The yields of four varieties of corn are to be compared using a greenhouse study. Within the greenhouse, there are 32 tables available for use arranged in a rectangular pattern of 8 by 4 tables with the short side of the rectangle nearest the windows. Eight replications of each variety are planted. The varieties were assigned to the tables using a completely randomized design. After growth, the yields of each table are recorded as follows:

A: 2.5 3.6 2.8 2.7 3.1 3.4 2.9 3.5

B: 3.6 3.9 4.1 4.3 2.9 3.5 3.8 3.7

C: 4.3 xxx 4.5 4.1 3.5 3.4 3.2 4.6

D: 2.8 2.9 3.1 2.4 3.2 2.5 3.6 2.7

The xxx indicates a plot where no data could be collected because of a technical failure unrelated to the yield.

Draw a possible experimental plan, i.e. do the randomization. It is easiest if you draw the 8x4 grid and show which variety was grown in each grid location.

Create side-by-side confidence interval plots. What do these seem to indicate?

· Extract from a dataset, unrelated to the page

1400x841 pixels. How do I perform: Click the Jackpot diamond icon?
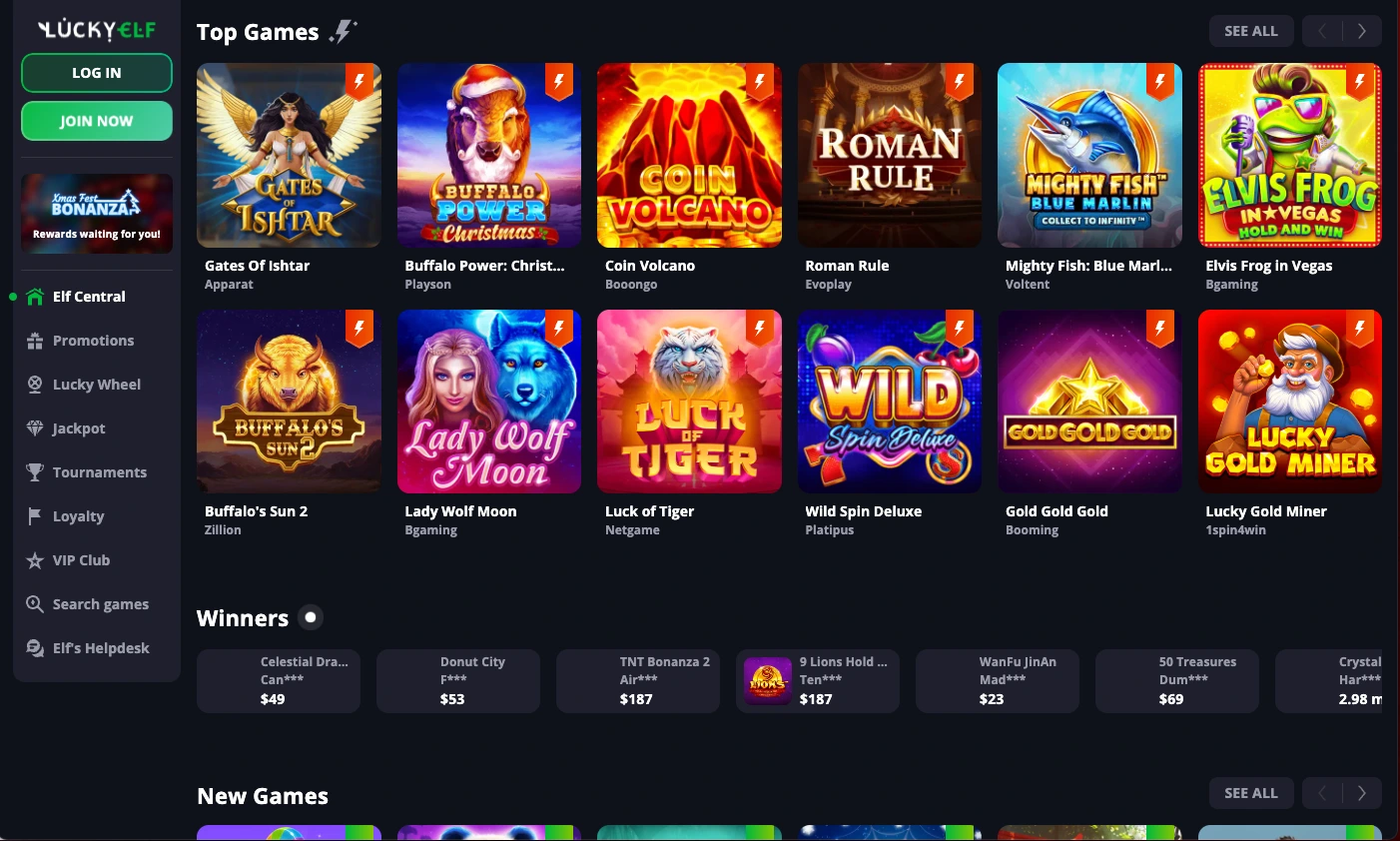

Find summary statistics (mean, std dev, and standard error for each group ). Find a confidence interval for the mean of each group. Interpret the se and the confidence intervals. Do these confirm your impressions from above?

Do a formal statistical test. Give the null and alternate hypotheses, the ANOVA table, the p-value, and your decision.

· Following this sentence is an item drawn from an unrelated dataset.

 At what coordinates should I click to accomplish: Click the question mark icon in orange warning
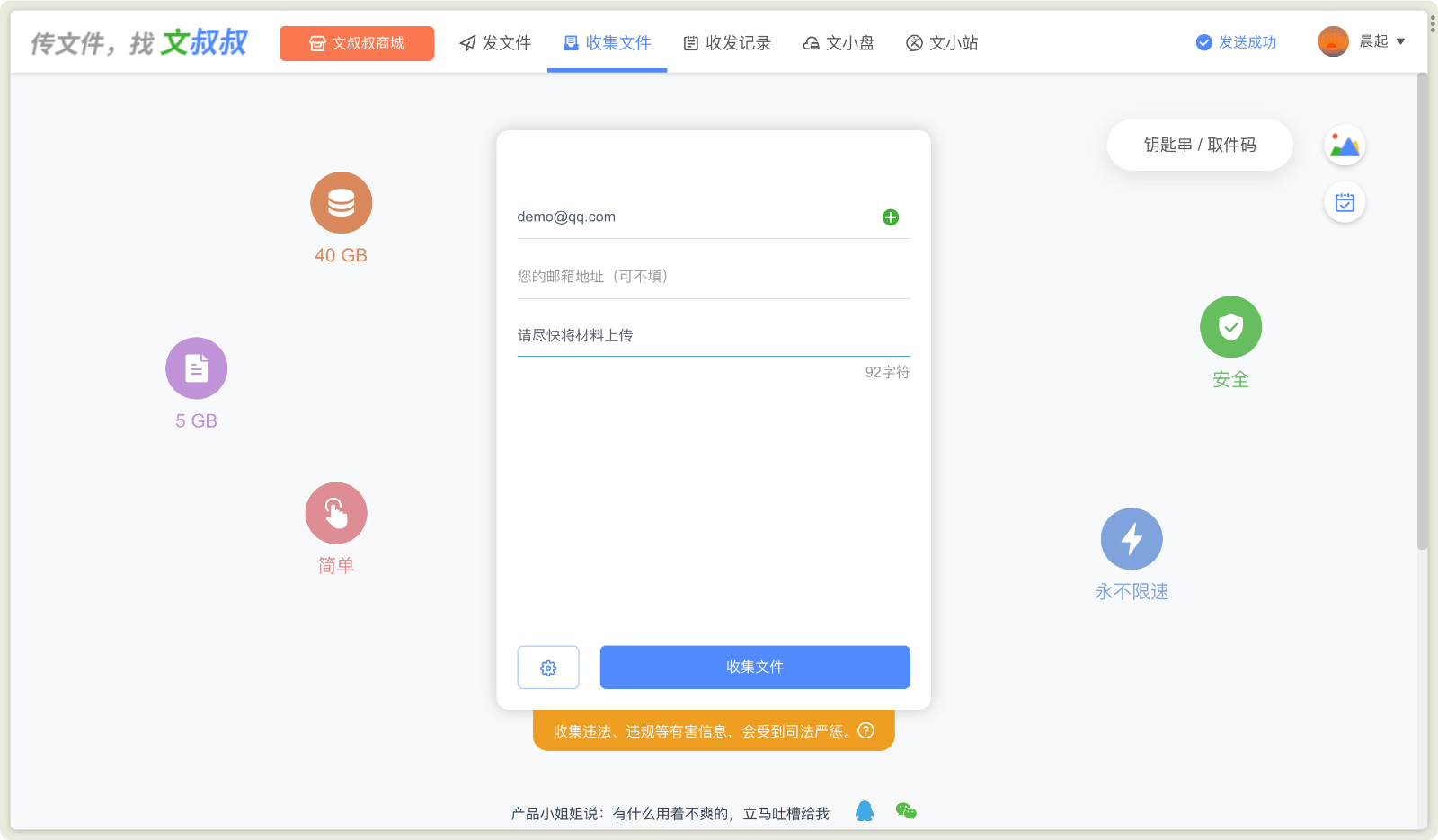tap(865, 730)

Use a multiple comparison procedure to see which means may be equal:

Estimate the power of this design to detect the observed differences in the means at = 0.05 with the existing sample size. [Yes, I know that this is a retrospective power analysis is a ``no-no''. No need to use the adjusted power from JMP. This exercise is just to get you practise in using the DOE sample size computations.]

What sample size would be required to be 80% confident of detecting a difference of .5 in the means at = 0.05? Be sure to be careful to indicate if these is the total sample size or the sample size for each treatment group.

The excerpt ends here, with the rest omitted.